:: Action item ::
Each entry below is to be copied verbatim.

(Data excerpts)
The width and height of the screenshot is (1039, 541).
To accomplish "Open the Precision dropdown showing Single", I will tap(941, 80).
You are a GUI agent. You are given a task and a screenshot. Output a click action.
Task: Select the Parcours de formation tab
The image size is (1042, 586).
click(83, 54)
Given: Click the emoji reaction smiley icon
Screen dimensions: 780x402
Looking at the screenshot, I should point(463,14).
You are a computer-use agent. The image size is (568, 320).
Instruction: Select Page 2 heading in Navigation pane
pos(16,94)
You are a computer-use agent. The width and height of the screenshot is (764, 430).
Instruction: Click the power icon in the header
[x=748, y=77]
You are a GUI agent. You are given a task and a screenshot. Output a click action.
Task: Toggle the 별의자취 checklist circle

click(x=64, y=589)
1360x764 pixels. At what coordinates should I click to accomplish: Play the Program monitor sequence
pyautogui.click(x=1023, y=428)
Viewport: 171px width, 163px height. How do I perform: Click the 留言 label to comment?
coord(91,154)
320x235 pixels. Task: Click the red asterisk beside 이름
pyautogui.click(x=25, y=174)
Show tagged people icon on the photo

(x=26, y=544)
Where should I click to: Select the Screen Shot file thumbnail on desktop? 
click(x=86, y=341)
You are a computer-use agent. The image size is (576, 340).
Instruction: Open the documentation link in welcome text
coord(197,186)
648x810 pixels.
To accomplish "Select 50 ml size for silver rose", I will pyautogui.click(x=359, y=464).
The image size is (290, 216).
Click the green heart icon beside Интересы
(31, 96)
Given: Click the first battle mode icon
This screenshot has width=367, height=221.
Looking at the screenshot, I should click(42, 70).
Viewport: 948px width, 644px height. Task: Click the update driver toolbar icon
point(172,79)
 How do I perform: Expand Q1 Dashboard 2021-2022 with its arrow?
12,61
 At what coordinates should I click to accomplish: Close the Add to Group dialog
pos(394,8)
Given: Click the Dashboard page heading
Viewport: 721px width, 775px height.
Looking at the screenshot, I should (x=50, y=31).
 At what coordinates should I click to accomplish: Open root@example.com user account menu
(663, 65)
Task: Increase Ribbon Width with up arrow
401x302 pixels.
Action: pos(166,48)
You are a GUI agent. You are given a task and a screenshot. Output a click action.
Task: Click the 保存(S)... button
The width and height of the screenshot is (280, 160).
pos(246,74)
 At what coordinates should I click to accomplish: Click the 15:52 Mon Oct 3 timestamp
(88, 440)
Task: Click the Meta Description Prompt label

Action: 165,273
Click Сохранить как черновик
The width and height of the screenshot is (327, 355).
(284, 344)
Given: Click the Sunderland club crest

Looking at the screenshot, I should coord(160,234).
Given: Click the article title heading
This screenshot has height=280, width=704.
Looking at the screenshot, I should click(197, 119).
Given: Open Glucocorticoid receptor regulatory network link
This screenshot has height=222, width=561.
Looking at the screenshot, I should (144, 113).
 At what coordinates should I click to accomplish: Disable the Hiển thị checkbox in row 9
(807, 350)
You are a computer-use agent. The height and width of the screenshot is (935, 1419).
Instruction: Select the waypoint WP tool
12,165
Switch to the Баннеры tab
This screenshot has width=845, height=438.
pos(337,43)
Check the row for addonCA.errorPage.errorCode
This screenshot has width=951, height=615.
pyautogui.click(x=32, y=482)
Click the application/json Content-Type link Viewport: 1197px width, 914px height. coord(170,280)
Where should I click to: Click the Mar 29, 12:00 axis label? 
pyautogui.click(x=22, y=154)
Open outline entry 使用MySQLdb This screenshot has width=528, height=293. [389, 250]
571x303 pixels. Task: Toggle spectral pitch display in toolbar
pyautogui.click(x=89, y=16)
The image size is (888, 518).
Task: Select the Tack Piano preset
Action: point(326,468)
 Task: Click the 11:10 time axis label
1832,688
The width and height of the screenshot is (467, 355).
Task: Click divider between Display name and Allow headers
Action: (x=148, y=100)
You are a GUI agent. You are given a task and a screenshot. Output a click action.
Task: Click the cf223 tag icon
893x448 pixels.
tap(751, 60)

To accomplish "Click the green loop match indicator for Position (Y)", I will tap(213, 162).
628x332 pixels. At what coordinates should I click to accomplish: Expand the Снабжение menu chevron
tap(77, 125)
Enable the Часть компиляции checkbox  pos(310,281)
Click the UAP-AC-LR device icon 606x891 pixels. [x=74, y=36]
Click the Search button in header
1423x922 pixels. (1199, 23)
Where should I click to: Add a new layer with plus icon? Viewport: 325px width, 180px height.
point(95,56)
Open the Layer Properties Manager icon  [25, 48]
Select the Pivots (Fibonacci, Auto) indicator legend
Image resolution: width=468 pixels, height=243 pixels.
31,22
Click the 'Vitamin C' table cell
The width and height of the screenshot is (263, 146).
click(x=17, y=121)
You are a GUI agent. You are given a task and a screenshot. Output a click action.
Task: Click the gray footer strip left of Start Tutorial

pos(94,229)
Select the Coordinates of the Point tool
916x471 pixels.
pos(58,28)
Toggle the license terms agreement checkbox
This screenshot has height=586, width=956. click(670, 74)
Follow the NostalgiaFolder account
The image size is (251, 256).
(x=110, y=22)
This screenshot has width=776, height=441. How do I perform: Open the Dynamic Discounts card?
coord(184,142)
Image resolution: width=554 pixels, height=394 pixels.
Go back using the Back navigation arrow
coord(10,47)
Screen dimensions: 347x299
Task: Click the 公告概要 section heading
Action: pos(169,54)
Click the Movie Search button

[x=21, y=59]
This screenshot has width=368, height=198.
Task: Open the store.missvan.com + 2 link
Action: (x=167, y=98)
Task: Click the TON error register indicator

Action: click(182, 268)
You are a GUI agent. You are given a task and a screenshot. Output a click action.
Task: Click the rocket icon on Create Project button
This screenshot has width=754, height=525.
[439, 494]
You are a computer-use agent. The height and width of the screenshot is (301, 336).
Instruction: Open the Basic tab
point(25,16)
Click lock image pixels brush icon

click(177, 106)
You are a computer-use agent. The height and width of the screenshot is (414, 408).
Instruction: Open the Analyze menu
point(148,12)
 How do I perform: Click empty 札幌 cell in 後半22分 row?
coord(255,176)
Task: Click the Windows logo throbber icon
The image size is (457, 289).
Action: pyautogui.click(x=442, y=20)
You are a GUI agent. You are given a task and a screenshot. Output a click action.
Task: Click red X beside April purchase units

:: Exercise answer ::
The width and height of the screenshot is (1039, 541).
To accomplish "Open the Precision dropdown showing Single", I will tap(941, 80).
You are a GUI agent. You are given a task and a screenshot. Output a click action.
Task: Select the Parcours de formation tab
The image size is (1042, 586).
click(83, 54)
Given: Click the emoji reaction smiley icon
Screen dimensions: 780x402
Looking at the screenshot, I should point(463,14).
You are a computer-use agent. The image size is (568, 320).
Instruction: Select Page 2 heading in Navigation pane
pos(16,94)
You are a computer-use agent. The width and height of the screenshot is (764, 430).
Instruction: Click the power icon in the header
[x=748, y=77]
You are a GUI agent. You are given a task and a screenshot. Output a click action.
Task: Toggle the 별의자취 checklist circle

click(x=64, y=589)
1360x764 pixels. At what coordinates should I click to accomplish: Play the Program monitor sequence
pyautogui.click(x=1023, y=428)
Viewport: 171px width, 163px height. How do I perform: Click the 留言 label to comment?
coord(91,154)
320x235 pixels. Task: Click the red asterisk beside 이름
pyautogui.click(x=25, y=174)
Show tagged people icon on the photo

(x=26, y=544)
Where should I click to: Select the Screen Shot file thumbnail on desktop? 
click(x=86, y=341)
You are a computer-use agent. The image size is (576, 340).
Instruction: Open the documentation link in welcome text
coord(197,186)
648x810 pixels.
To accomplish "Select 50 ml size for silver rose", I will pyautogui.click(x=359, y=464).
The image size is (290, 216).
Click the green heart icon beside Интересы
(31, 96)
Given: Click the first battle mode icon
This screenshot has width=367, height=221.
Looking at the screenshot, I should click(42, 70).
Viewport: 948px width, 644px height. Task: Click the update driver toolbar icon
point(172,79)
 How do I perform: Expand Q1 Dashboard 2021-2022 with its arrow?
12,61
 At what coordinates should I click to accomplish: Close the Add to Group dialog
pos(394,8)
Given: Click the Dashboard page heading
Viewport: 721px width, 775px height.
Looking at the screenshot, I should (x=50, y=31).
 At what coordinates should I click to accomplish: Open root@example.com user account menu
(663, 65)
Task: Increase Ribbon Width with up arrow
401x302 pixels.
Action: pos(166,48)
You are a GUI agent. You are given a task and a screenshot. Output a click action.
Task: Click the 保存(S)... button
The width and height of the screenshot is (280, 160).
pos(246,74)
 At what coordinates should I click to accomplish: Click the 15:52 Mon Oct 3 timestamp
(88, 440)
Task: Click the Meta Description Prompt label

Action: 165,273
Click Сохранить как черновик
The width and height of the screenshot is (327, 355).
(284, 344)
Given: Click the Sunderland club crest

Looking at the screenshot, I should coord(160,234).
Given: Click the article title heading
This screenshot has height=280, width=704.
Looking at the screenshot, I should click(197, 119).
Given: Open Glucocorticoid receptor regulatory network link
This screenshot has height=222, width=561.
Looking at the screenshot, I should (144, 113).
 At what coordinates should I click to accomplish: Disable the Hiển thị checkbox in row 9
(807, 350)
You are a computer-use agent. The height and width of the screenshot is (935, 1419).
Instruction: Select the waypoint WP tool
12,165
Switch to the Баннеры tab
This screenshot has width=845, height=438.
pos(337,43)
Check the row for addonCA.errorPage.errorCode
This screenshot has width=951, height=615.
pyautogui.click(x=32, y=482)
Click the application/json Content-Type link Viewport: 1197px width, 914px height. coord(170,280)
Where should I click to: Click the Mar 29, 12:00 axis label? 
pyautogui.click(x=22, y=154)
Open outline entry 使用MySQLdb This screenshot has width=528, height=293. [389, 250]
571x303 pixels. Task: Toggle spectral pitch display in toolbar
pyautogui.click(x=89, y=16)
The image size is (888, 518).
Task: Select the Tack Piano preset
Action: point(326,468)
 Task: Click the 11:10 time axis label
1832,688
The width and height of the screenshot is (467, 355).
Task: Click divider between Display name and Allow headers
Action: (x=148, y=100)
You are a GUI agent. You are given a task and a screenshot. Output a click action.
Task: Click the cf223 tag icon
893x448 pixels.
tap(751, 60)

To accomplish "Click the green loop match indicator for Position (Y)", I will tap(213, 162).
628x332 pixels. At what coordinates should I click to accomplish: Expand the Снабжение menu chevron
tap(77, 125)
Enable the Часть компиляции checkbox  pos(310,281)
Click the UAP-AC-LR device icon 606x891 pixels. [x=74, y=36]
Click the Search button in header
1423x922 pixels. (1199, 23)
Where should I click to: Add a new layer with plus icon? Viewport: 325px width, 180px height.
point(95,56)
Open the Layer Properties Manager icon  [25, 48]
Select the Pivots (Fibonacci, Auto) indicator legend
Image resolution: width=468 pixels, height=243 pixels.
31,22
Click the 'Vitamin C' table cell
The width and height of the screenshot is (263, 146).
click(x=17, y=121)
You are a GUI agent. You are given a task and a screenshot. Output a click action.
Task: Click the gray footer strip left of Start Tutorial

pos(94,229)
Select the Coordinates of the Point tool
916x471 pixels.
pos(58,28)
Toggle the license terms agreement checkbox
This screenshot has height=586, width=956. click(670, 74)
Follow the NostalgiaFolder account
The image size is (251, 256).
(x=110, y=22)
This screenshot has width=776, height=441. How do I perform: Open the Dynamic Discounts card?
coord(184,142)
Image resolution: width=554 pixels, height=394 pixels.
Go back using the Back navigation arrow
coord(10,47)
Screen dimensions: 347x299
Task: Click the 公告概要 section heading
Action: pos(169,54)
Click the Movie Search button

[x=21, y=59]
This screenshot has width=368, height=198.
Task: Open the store.missvan.com + 2 link
Action: (x=167, y=98)
Task: Click the TON error register indicator

Action: click(182, 268)
You are a GUI agent. You are given a task and a screenshot. Output a click action.
Task: Click the rocket icon on Create Project button
This screenshot has width=754, height=525.
[439, 494]
You are a computer-use agent. The height and width of the screenshot is (301, 336).
Instruction: Open the Basic tab
point(25,16)
Click lock image pixels brush icon

click(177, 106)
You are a computer-use agent. The height and width of the screenshot is (414, 408).
Instruction: Open the Analyze menu
point(148,12)
 How do I perform: Click empty 札幌 cell in 後半22分 row?
coord(255,176)
Task: Click the Windows logo throbber icon
The image size is (457, 289).
Action: pyautogui.click(x=442, y=20)
You are a GUI agent. You are given a task and a screenshot. Output a click action.
Task: Click red X beside April purchase units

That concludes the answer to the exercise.